__Task objective__
In the records below, find the line containing "Race Info (263, 1641)" and the line containing "Our brands (130, 2035)". Give again exactly those lines and every line between them, omitting the pictures.
=== Available data ===
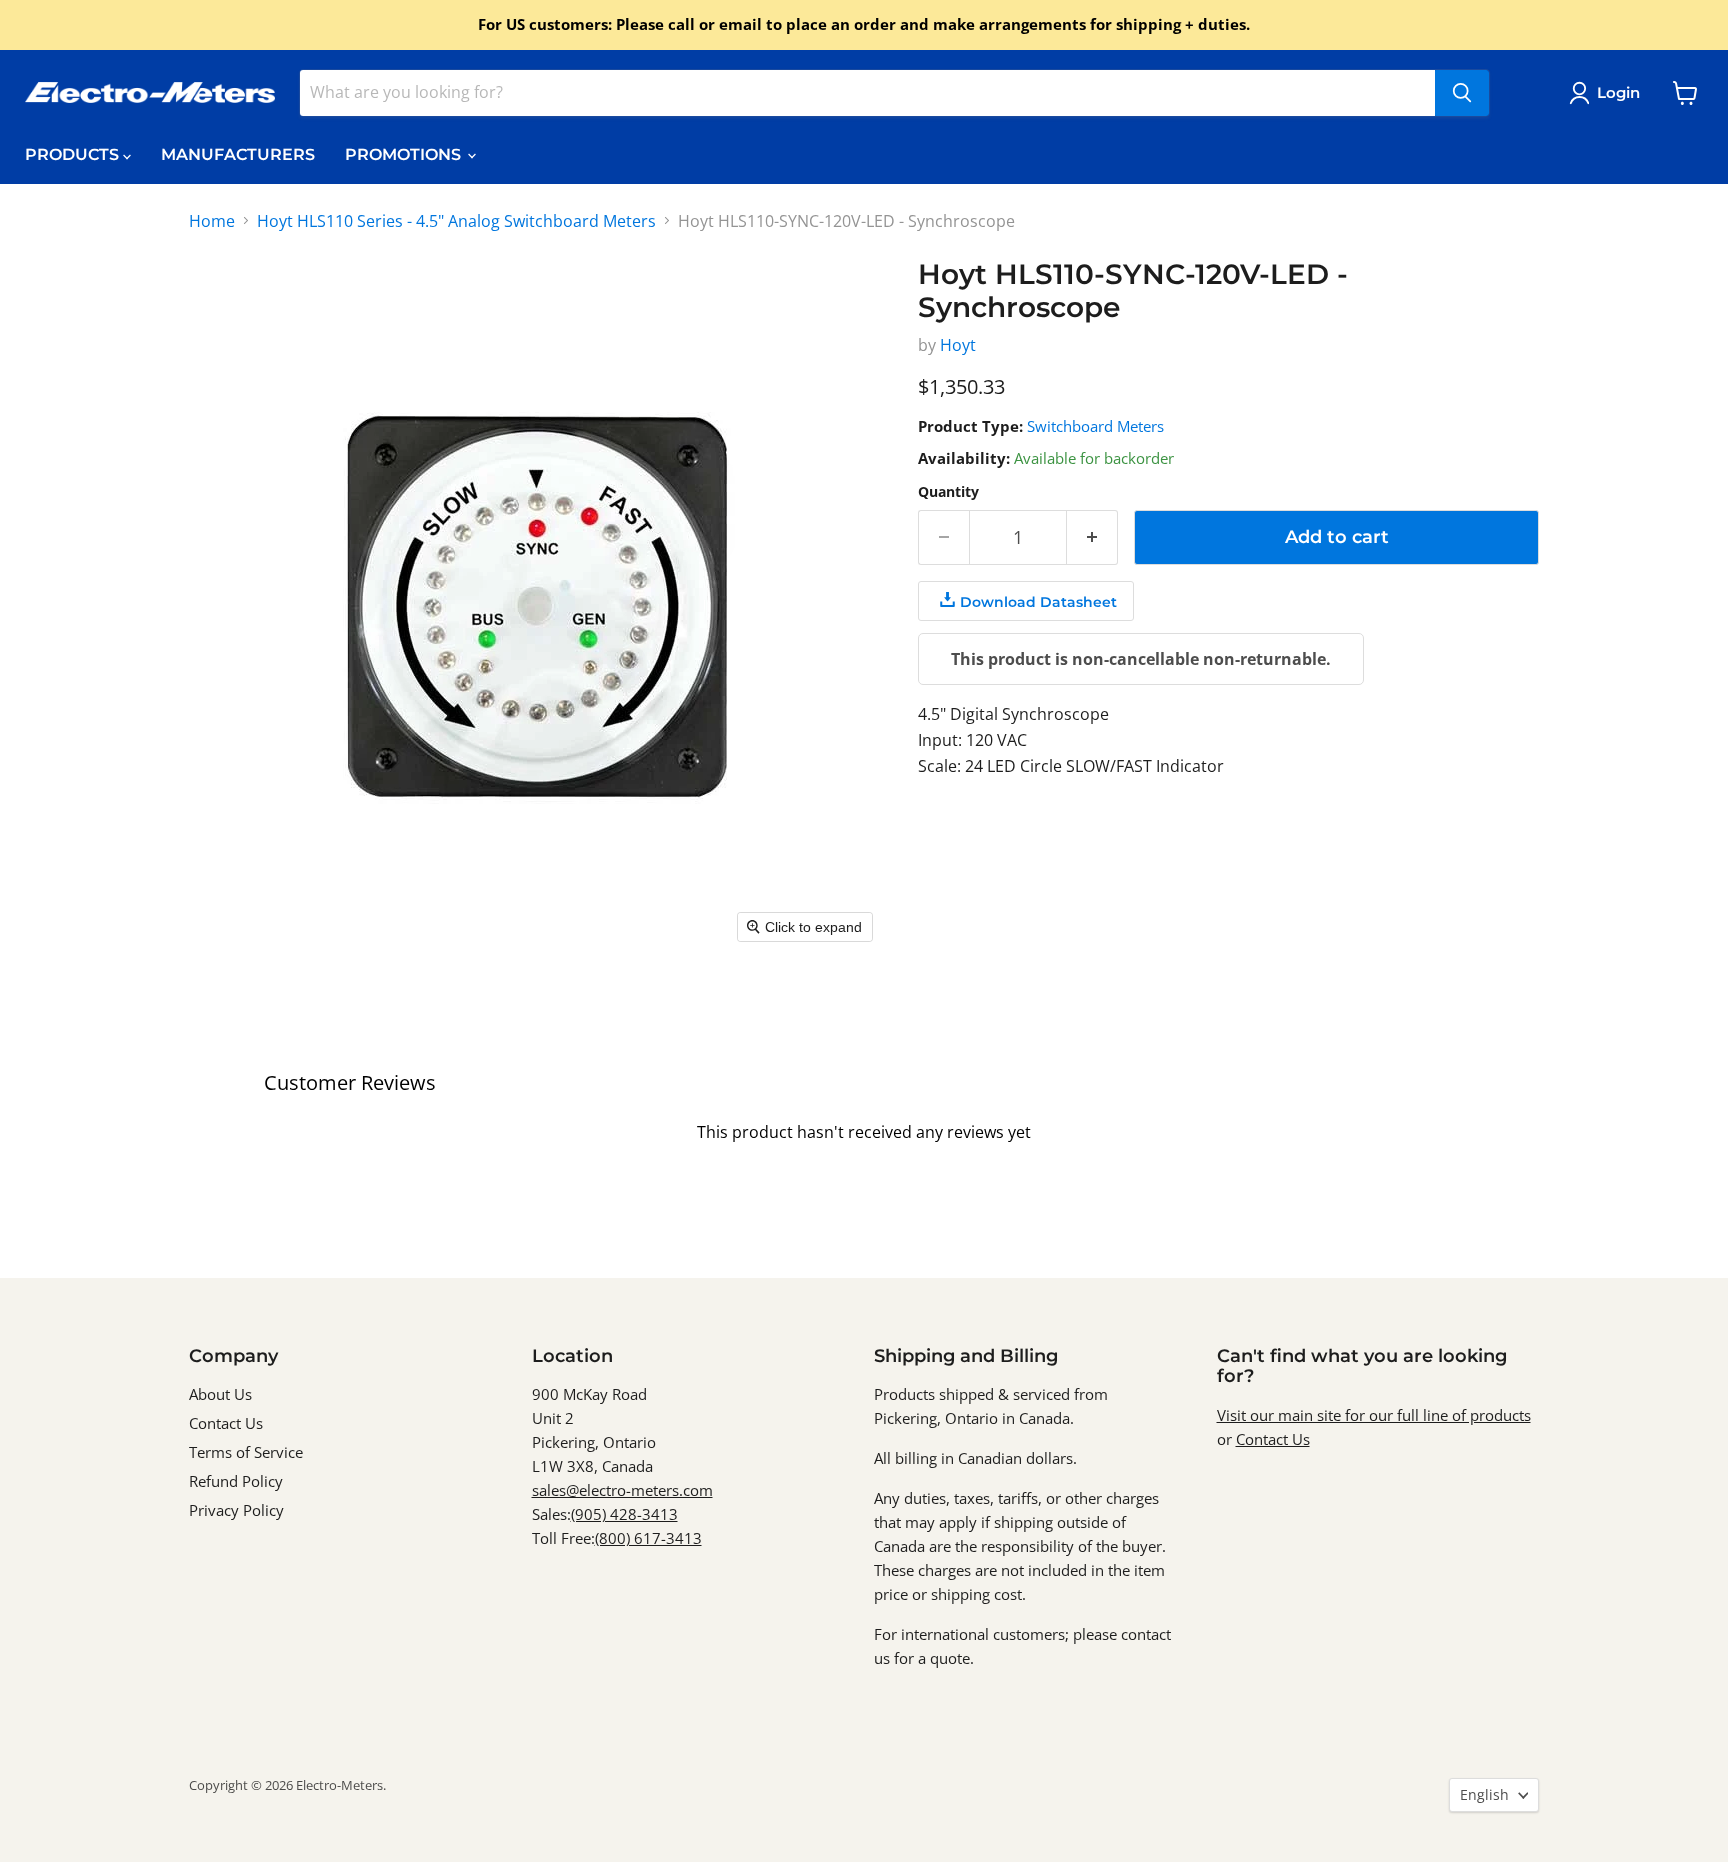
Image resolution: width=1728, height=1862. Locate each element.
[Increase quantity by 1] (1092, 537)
===
=== Available data ===
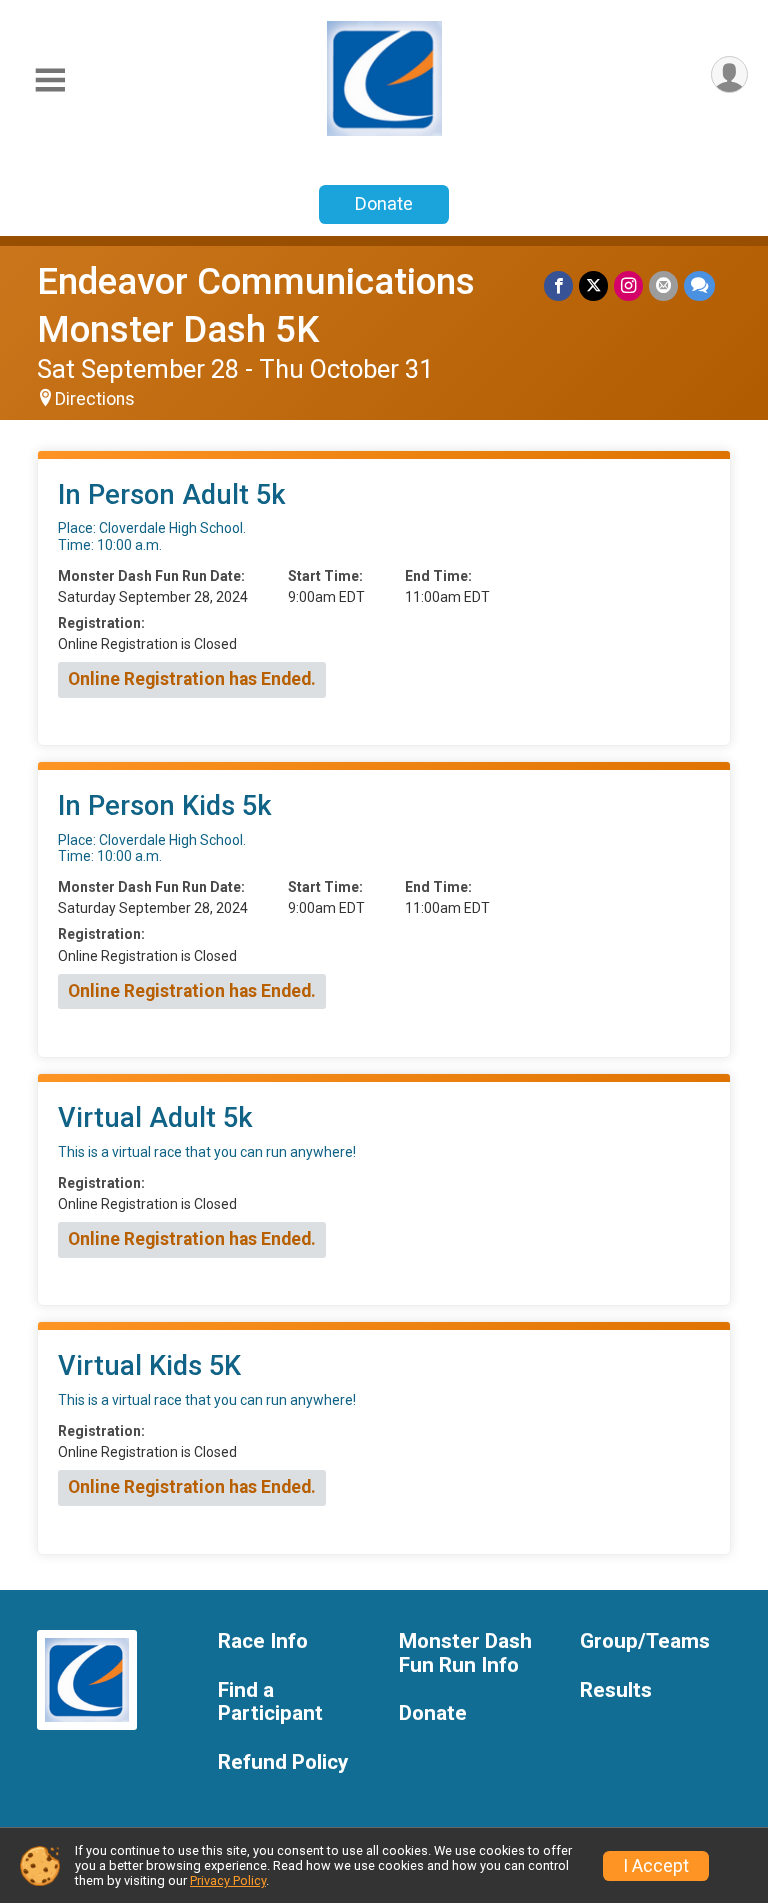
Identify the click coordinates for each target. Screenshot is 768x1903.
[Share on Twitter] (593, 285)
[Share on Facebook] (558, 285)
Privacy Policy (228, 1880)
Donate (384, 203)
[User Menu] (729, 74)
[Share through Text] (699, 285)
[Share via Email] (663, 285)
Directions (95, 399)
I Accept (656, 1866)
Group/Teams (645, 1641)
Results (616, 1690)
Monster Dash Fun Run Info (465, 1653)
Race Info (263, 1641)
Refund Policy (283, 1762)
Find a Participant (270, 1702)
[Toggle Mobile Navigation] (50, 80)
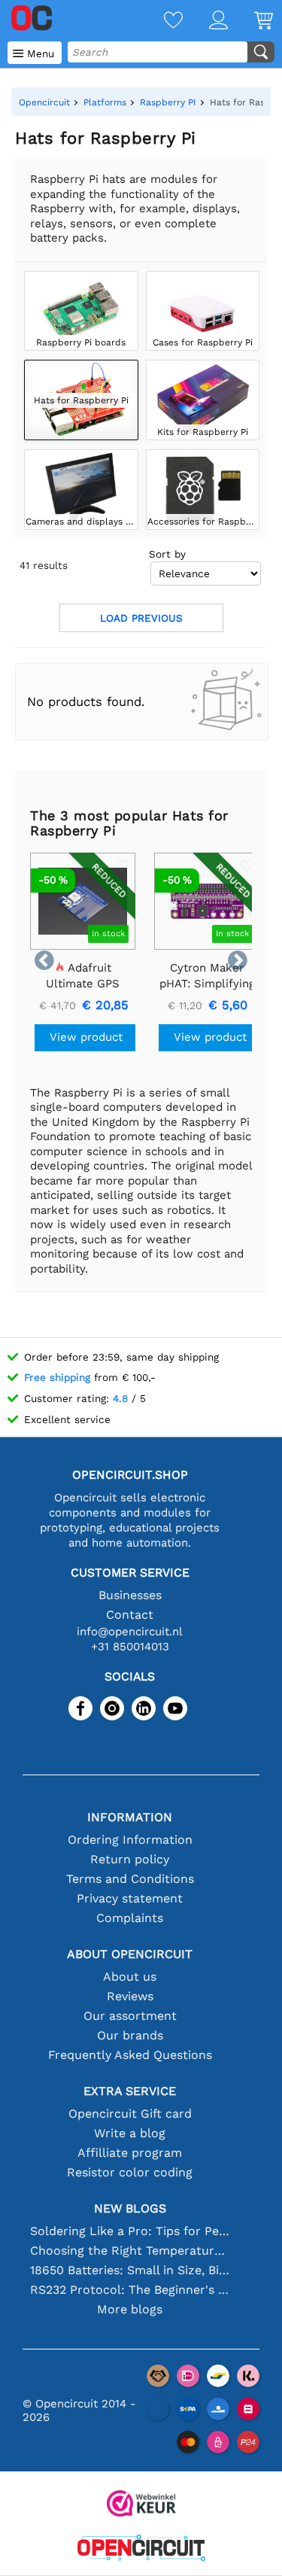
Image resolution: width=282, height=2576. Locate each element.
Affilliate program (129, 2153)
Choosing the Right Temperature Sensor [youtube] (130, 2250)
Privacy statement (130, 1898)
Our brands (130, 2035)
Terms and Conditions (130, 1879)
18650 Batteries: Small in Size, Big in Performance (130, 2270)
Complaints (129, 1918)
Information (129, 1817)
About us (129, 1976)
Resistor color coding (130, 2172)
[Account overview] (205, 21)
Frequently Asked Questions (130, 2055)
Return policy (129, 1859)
===
__Response box__
Race Info (263, 1641)
Refund Policy (283, 1762)
Find a Participant (270, 1702)
[Toggle Mobile Navigation] (50, 80)
Image resolution: width=282, height=2576. Locate each element.
Affilliate program (129, 2153)
Choosing the Right Temperature Sensor [youtube] (130, 2250)
Privacy statement (130, 1898)
Our brands (130, 2035)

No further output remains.